MSA Brolga in 2001 |
|
Career (Australia) | |
---|---|
Namesake: | The Brolga |
Builder: | Australian Shipbuilding Industries |
Launched: | 1975 |
Acquired: | 10 February 1988 |
Decommissioned: | 2003 |
Renamed: | Lumen (1975-1988) MSA Brolga (1988-2003) Retriever 1 (2003-present) |
Reclassified: | Lighthouse tender (1975-1988) Minesweeper(1988-2003) |
Homeport: | HMAS Waterhen (until sale) |
Status: | Active in private service as of 2008 |
General characteristics | |
Displacement: | 268 tons full load |
Length: | 28.45 m (93.3 ft) |
Beam: | 8.1 m (27 ft) |
Draught: | 3.5 m (11 ft) |
Propulsion: | 1 Mirrlees Blackstone diesel 540 hp, 1 shaft |
Speed: | 10 knots (19 km/h) |
Complement: | 8 |
Sensors and processing systems: |
I-band navigation radar |
MSA (Minesweeper Auxiliary) Brolga (1102) was a minesweeper operated by the Royal Australian Navy (RAN) between 1988 and 2003. She was constructed in Fremantle, Western Australia by Australian Shipbuilding Industries (now Tenix) in 1975, and first served as the lighthouse tender Lumen for the Australian Department of Transport.
She was purchased by the RAN on 10 February 1988, and entered service as a Minesweeper Auxiliary (Small). Brolga was one of three Minesweeper Auxiliaries operating as part of the Craft of Opportunity (COOP) Program[1] under the command of the Mine Warfare and Clearance Diving Group, along with MSA Bandicoot and MSA Walleroo.[2]
MSA Brolga saw operational service off Bougainville, supporting the Peace Monitoring Group during Operation Belisi.[3]
In 2003, Brolga was sold at auction for AU$255,000. She was returned to Fremantle, Western Australia, where statements given at the time of the auction indicated that she was to be used as a mothership for a fishing fleet.[4] Instead, the ship was used for recreational purposes for 2 years, such as in a local protest for Port Coogee, and then sold to a private customer.
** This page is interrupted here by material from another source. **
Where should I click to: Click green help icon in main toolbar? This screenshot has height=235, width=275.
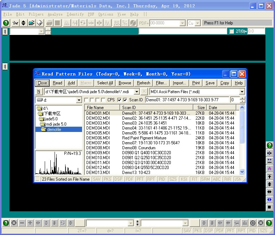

Converted to a diving and salvage platform, the renamed Retriever 1 was suspected to be linked to the disappearance of conman Peter Foster in January 2007. She was detained and searched multiple times by Vanuatuan police, and three of the ship's eight crew were arrested on immigration and firearms charges.[5] Three crew members were charged with harbouring Foster, but they denied the charges.[6]
However, according to Andrew Kelman, head of Transnational Crimes Unit for Vanuatu, Peter Foster had claimed he had been on the boat and had tried to make a deal with Kelman implicating the crew.[6]